───── AVAILABLE DATA

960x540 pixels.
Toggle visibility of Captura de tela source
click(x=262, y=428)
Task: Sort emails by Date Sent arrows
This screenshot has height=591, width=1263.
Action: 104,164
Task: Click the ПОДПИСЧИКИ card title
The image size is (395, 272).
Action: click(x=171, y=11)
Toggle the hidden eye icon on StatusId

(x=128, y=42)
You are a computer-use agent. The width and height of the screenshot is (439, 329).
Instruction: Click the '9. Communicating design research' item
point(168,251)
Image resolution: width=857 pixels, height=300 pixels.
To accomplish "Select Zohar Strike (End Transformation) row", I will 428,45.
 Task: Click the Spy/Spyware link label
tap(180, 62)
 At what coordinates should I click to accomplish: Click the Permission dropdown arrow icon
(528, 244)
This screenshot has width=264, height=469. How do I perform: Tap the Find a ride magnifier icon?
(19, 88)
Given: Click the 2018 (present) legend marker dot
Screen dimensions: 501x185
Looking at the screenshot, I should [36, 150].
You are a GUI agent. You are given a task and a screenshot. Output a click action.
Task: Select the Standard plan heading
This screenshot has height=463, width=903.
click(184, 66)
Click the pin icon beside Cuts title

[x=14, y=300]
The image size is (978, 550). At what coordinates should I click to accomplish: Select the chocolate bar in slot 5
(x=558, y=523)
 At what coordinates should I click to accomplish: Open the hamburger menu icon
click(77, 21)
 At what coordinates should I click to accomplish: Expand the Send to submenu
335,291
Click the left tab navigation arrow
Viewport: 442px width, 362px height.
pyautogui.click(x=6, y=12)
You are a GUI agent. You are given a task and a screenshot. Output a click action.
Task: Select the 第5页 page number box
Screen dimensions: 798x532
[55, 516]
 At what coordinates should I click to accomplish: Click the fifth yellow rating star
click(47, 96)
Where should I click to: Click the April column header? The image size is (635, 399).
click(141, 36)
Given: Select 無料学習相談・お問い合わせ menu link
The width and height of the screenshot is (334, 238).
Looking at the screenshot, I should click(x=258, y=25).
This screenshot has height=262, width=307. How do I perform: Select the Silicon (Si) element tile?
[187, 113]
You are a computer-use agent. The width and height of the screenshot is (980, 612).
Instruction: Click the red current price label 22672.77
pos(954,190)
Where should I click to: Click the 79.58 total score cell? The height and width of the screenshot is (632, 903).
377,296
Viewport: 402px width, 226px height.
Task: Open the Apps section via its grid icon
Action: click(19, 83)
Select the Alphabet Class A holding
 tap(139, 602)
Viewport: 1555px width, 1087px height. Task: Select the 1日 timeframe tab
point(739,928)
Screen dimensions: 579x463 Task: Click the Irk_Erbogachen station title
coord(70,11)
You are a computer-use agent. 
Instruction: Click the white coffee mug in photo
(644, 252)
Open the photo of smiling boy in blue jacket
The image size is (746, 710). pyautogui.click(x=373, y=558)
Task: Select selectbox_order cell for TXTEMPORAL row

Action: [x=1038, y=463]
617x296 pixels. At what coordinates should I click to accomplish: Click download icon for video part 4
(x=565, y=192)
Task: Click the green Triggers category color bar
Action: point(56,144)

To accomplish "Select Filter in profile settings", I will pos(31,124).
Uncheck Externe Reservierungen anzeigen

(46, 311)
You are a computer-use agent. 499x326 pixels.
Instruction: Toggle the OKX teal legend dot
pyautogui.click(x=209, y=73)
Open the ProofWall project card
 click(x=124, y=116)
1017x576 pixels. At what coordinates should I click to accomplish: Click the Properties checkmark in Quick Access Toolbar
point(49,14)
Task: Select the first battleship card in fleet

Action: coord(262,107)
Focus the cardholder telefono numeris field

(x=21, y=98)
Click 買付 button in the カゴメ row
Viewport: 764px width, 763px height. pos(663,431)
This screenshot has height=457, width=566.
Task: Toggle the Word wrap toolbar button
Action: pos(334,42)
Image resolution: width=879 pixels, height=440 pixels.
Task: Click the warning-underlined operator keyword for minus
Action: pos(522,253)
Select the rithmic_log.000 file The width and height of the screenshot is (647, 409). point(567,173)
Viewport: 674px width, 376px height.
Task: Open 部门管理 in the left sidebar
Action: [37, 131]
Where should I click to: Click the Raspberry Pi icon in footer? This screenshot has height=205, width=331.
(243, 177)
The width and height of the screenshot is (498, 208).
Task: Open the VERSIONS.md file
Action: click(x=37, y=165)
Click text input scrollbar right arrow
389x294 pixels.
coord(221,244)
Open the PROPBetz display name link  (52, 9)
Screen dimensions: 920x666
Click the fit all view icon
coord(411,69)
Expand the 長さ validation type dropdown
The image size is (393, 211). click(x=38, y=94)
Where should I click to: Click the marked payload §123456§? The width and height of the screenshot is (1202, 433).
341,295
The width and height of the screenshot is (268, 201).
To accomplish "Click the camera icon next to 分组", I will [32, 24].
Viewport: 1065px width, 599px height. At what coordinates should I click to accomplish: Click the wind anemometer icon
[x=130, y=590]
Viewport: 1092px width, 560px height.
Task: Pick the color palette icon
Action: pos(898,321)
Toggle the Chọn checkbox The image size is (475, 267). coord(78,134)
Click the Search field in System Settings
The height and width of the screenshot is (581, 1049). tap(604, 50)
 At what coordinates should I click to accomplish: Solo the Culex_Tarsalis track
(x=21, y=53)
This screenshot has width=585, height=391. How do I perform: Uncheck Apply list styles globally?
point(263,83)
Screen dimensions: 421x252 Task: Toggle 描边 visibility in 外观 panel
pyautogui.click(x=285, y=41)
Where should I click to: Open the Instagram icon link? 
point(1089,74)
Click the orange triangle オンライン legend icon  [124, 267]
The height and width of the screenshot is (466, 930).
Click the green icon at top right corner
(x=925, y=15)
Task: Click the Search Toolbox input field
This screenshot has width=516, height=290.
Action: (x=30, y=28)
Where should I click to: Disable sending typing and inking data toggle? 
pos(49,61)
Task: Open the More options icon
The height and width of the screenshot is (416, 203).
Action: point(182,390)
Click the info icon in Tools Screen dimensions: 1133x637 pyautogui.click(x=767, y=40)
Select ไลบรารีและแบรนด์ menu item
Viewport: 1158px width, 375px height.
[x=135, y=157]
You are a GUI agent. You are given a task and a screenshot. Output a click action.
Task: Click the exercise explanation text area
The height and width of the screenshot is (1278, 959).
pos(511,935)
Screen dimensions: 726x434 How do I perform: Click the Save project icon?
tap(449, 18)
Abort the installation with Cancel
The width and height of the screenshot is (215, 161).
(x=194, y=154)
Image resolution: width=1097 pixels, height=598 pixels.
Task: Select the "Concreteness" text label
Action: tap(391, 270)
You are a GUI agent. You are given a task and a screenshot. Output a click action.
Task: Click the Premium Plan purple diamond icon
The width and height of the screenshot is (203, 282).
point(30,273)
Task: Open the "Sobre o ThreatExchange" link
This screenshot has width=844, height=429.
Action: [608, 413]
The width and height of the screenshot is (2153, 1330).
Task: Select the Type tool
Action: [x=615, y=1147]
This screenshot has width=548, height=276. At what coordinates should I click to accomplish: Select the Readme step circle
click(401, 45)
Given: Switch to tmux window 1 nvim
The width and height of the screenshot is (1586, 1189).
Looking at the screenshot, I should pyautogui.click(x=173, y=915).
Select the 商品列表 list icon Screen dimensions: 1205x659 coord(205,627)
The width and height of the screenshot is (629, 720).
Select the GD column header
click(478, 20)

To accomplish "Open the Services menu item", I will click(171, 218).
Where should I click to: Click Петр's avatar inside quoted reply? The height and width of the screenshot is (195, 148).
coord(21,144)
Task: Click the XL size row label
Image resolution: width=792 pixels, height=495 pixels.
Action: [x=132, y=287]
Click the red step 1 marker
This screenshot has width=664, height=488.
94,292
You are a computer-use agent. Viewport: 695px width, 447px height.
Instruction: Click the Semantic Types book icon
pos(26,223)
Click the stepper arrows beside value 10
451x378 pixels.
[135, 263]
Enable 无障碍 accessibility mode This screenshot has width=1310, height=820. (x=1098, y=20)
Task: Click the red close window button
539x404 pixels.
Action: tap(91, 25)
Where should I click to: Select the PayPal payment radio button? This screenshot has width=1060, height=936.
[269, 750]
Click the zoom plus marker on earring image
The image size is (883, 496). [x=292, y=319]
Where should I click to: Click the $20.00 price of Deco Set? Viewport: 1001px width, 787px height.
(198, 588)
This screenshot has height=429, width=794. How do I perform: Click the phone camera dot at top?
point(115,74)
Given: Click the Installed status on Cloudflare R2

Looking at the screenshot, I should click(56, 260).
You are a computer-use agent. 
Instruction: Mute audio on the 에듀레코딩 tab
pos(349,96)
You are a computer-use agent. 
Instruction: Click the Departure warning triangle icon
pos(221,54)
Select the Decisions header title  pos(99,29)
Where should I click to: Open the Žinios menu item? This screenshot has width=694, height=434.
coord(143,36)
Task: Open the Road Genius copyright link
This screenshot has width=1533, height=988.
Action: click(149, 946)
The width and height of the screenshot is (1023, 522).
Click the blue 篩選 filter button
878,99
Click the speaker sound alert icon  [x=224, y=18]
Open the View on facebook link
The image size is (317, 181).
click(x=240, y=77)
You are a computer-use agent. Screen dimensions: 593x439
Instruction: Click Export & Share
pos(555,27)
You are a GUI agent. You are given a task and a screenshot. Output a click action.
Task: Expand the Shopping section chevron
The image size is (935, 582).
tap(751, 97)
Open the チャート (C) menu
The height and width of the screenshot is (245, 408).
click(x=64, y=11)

──────────

> [TASK OBJECTIVE] Rewrite the lines from the first one through the line containing "(x=558, y=523)", inclusive, swapping "dropdown" for "drop-down" and leaving everything else unchanged.

> [WRITTEN ANSWER]
960x540 pixels.
Toggle visibility of Captura de tela source
click(x=262, y=428)
Task: Sort emails by Date Sent arrows
This screenshot has height=591, width=1263.
Action: 104,164
Task: Click the ПОДПИСЧИКИ card title
The image size is (395, 272).
Action: click(x=171, y=11)
Toggle the hidden eye icon on StatusId

(x=128, y=42)
You are a computer-use agent. The width and height of the screenshot is (439, 329).
Instruction: Click the '9. Communicating design research' item
point(168,251)
Image resolution: width=857 pixels, height=300 pixels.
To accomplish "Select Zohar Strike (End Transformation) row", I will 428,45.
 Task: Click the Spy/Spyware link label
tap(180, 62)
 At what coordinates should I click to accomplish: Click the Permission drop-down arrow icon
(528, 244)
This screenshot has width=264, height=469. How do I perform: Tap the Find a ride magnifier icon?
(19, 88)
Given: Click the 2018 (present) legend marker dot
Screen dimensions: 501x185
Looking at the screenshot, I should [36, 150].
You are a GUI agent. You are given a task and a screenshot. Output a click action.
Task: Select the Standard plan heading
This screenshot has height=463, width=903.
click(184, 66)
Click the pin icon beside Cuts title

[x=14, y=300]
The image size is (978, 550). At what coordinates should I click to accomplish: Select the chocolate bar in slot 5
(x=558, y=523)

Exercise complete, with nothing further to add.